→ **What the exercise asks**
Copy the records below, keeping every line identical to the original.

→ **Record extracts**

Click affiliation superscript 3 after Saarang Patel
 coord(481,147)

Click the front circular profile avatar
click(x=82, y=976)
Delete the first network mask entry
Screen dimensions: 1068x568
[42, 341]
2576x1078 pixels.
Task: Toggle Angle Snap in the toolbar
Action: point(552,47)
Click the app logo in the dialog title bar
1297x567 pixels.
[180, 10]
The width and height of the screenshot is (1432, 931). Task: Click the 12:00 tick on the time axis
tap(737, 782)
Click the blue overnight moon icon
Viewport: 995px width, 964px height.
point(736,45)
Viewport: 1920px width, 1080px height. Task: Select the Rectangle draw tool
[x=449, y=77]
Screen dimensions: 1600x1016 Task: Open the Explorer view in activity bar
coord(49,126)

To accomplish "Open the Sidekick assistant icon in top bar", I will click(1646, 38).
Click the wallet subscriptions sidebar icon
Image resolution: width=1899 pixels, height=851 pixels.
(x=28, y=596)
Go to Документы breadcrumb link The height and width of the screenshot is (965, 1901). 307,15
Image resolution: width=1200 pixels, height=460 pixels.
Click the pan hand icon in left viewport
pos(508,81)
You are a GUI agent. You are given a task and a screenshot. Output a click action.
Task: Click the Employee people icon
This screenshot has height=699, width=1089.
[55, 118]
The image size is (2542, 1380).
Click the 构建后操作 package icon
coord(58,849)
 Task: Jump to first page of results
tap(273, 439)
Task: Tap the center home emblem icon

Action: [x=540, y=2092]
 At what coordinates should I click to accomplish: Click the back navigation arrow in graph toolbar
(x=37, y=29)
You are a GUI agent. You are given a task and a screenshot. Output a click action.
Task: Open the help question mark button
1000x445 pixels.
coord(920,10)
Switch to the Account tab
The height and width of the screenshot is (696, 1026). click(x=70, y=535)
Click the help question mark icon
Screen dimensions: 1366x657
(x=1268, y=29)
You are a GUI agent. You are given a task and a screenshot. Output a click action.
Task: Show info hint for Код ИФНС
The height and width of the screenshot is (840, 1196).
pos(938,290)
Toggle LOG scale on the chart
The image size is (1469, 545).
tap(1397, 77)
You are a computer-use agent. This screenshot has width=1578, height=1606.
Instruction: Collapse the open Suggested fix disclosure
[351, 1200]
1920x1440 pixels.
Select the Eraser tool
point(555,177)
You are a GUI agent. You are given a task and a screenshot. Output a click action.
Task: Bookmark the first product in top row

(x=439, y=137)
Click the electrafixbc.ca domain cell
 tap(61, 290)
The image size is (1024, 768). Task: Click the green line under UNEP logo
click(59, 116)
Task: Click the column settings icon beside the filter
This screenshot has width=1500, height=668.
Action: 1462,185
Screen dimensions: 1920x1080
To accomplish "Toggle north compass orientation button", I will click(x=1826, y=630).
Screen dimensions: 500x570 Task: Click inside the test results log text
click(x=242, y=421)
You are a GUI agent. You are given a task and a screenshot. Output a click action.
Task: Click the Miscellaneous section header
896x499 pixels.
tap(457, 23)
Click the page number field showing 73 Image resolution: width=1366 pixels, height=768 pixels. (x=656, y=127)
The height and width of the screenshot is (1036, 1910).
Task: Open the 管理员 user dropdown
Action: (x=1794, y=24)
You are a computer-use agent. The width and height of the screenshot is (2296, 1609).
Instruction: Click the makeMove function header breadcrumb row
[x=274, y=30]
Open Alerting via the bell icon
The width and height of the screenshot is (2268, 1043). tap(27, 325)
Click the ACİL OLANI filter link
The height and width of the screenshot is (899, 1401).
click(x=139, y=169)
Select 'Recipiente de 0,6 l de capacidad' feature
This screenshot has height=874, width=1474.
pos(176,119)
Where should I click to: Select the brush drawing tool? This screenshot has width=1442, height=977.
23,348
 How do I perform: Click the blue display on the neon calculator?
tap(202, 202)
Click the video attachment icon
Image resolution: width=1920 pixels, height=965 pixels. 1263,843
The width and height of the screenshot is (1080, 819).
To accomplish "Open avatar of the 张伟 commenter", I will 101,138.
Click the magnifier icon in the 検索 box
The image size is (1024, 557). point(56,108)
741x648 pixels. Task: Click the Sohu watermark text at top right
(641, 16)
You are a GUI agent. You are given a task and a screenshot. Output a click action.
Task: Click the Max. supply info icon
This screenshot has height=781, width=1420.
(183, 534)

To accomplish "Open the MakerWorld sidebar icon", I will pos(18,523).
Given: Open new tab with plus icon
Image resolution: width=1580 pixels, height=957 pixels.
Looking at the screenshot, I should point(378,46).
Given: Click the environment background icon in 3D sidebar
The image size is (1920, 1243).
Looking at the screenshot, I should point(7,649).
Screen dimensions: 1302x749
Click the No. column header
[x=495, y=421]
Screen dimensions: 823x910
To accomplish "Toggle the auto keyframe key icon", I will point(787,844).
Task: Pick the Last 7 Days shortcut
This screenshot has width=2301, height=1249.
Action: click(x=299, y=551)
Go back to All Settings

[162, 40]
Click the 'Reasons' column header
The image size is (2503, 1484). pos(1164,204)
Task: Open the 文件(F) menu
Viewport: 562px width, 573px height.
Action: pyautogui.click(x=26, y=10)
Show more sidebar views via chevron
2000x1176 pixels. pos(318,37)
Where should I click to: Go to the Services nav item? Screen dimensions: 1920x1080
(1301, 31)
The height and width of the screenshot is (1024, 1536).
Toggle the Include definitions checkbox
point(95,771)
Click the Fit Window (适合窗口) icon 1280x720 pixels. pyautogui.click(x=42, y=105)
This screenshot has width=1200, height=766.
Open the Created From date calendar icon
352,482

→ **Response to the exercise**
Click affiliation superscript 3 after Saarang Patel
 coord(481,147)

Click the front circular profile avatar
click(x=82, y=976)
Delete the first network mask entry
Screen dimensions: 1068x568
[42, 341]
2576x1078 pixels.
Task: Toggle Angle Snap in the toolbar
Action: point(552,47)
Click the app logo in the dialog title bar
1297x567 pixels.
[180, 10]
The width and height of the screenshot is (1432, 931). Task: Click the 12:00 tick on the time axis
tap(737, 782)
Click the blue overnight moon icon
Viewport: 995px width, 964px height.
point(736,45)
Viewport: 1920px width, 1080px height. Task: Select the Rectangle draw tool
[x=449, y=77]
Screen dimensions: 1600x1016 Task: Open the Explorer view in activity bar
coord(49,126)

To accomplish "Open the Sidekick assistant icon in top bar", I will click(1646, 38).
Click the wallet subscriptions sidebar icon
Image resolution: width=1899 pixels, height=851 pixels.
(x=28, y=596)
Go to Документы breadcrumb link The height and width of the screenshot is (965, 1901). 307,15
Image resolution: width=1200 pixels, height=460 pixels.
Click the pan hand icon in left viewport
pos(508,81)
You are a GUI agent. You are given a task and a screenshot. Output a click action.
Task: Click the Employee people icon
This screenshot has height=699, width=1089.
[55, 118]
The image size is (2542, 1380).
Click the 构建后操作 package icon
coord(58,849)
 Task: Jump to first page of results
tap(273, 439)
Task: Tap the center home emblem icon

Action: [x=540, y=2092]
 At what coordinates should I click to accomplish: Click the back navigation arrow in graph toolbar
(x=37, y=29)
You are a GUI agent. You are given a task and a screenshot. Output a click action.
Task: Open the help question mark button
1000x445 pixels.
coord(920,10)
Switch to the Account tab
The height and width of the screenshot is (696, 1026). click(x=70, y=535)
Click the help question mark icon
Screen dimensions: 1366x657
(x=1268, y=29)
You are a GUI agent. You are given a task and a screenshot. Output a click action.
Task: Show info hint for Код ИФНС
The height and width of the screenshot is (840, 1196).
pos(938,290)
Toggle LOG scale on the chart
The image size is (1469, 545).
tap(1397, 77)
You are a computer-use agent. This screenshot has width=1578, height=1606.
Instruction: Collapse the open Suggested fix disclosure
[351, 1200]
1920x1440 pixels.
Select the Eraser tool
point(555,177)
You are a GUI agent. You are given a task and a screenshot. Output a click action.
Task: Bookmark the first product in top row

(x=439, y=137)
Click the electrafixbc.ca domain cell
 tap(61, 290)
The image size is (1024, 768). Task: Click the green line under UNEP logo
click(59, 116)
Task: Click the column settings icon beside the filter
This screenshot has width=1500, height=668.
Action: 1462,185
Screen dimensions: 1920x1080
To accomplish "Toggle north compass orientation button", I will click(x=1826, y=630).
Screen dimensions: 500x570 Task: Click inside the test results log text
click(x=242, y=421)
You are a GUI agent. You are given a task and a screenshot. Output a click action.
Task: Click the Miscellaneous section header
896x499 pixels.
tap(457, 23)
Click the page number field showing 73 Image resolution: width=1366 pixels, height=768 pixels. (x=656, y=127)
The height and width of the screenshot is (1036, 1910).
Task: Open the 管理员 user dropdown
Action: (x=1794, y=24)
You are a computer-use agent. The width and height of the screenshot is (2296, 1609).
Instruction: Click the makeMove function header breadcrumb row
[x=274, y=30]
Open Alerting via the bell icon
The width and height of the screenshot is (2268, 1043). tap(27, 325)
Click the ACİL OLANI filter link
The height and width of the screenshot is (899, 1401).
click(x=139, y=169)
Select 'Recipiente de 0,6 l de capacidad' feature
This screenshot has height=874, width=1474.
pos(176,119)
Where should I click to: Select the brush drawing tool? This screenshot has width=1442, height=977.
23,348
 How do I perform: Click the blue display on the neon calculator?
tap(202, 202)
Click the video attachment icon
Image resolution: width=1920 pixels, height=965 pixels. 1263,843
The width and height of the screenshot is (1080, 819).
To accomplish "Open avatar of the 张伟 commenter", I will 101,138.
Click the magnifier icon in the 検索 box
The image size is (1024, 557). point(56,108)
741x648 pixels. Task: Click the Sohu watermark text at top right
(641, 16)
You are a GUI agent. You are given a task and a screenshot. Output a click action.
Task: Click the Max. supply info icon
This screenshot has height=781, width=1420.
(183, 534)

To accomplish "Open the MakerWorld sidebar icon", I will pos(18,523).
Given: Open new tab with plus icon
Image resolution: width=1580 pixels, height=957 pixels.
Looking at the screenshot, I should point(378,46).
Given: Click the environment background icon in 3D sidebar
The image size is (1920, 1243).
Looking at the screenshot, I should point(7,649).
Screen dimensions: 1302x749
Click the No. column header
[x=495, y=421]
Screen dimensions: 823x910
To accomplish "Toggle the auto keyframe key icon", I will point(787,844).
Task: Pick the Last 7 Days shortcut
This screenshot has width=2301, height=1249.
Action: click(x=299, y=551)
Go back to All Settings

[162, 40]
Click the 'Reasons' column header
The image size is (2503, 1484). pos(1164,204)
Task: Open the 文件(F) menu
Viewport: 562px width, 573px height.
Action: pyautogui.click(x=26, y=10)
Show more sidebar views via chevron
2000x1176 pixels. pos(318,37)
Where should I click to: Go to the Services nav item? Screen dimensions: 1920x1080
(1301, 31)
The height and width of the screenshot is (1024, 1536).
Toggle the Include definitions checkbox
point(95,771)
Click the Fit Window (适合窗口) icon 1280x720 pixels. pyautogui.click(x=42, y=105)
This screenshot has width=1200, height=766.
Open the Created From date calendar icon
352,482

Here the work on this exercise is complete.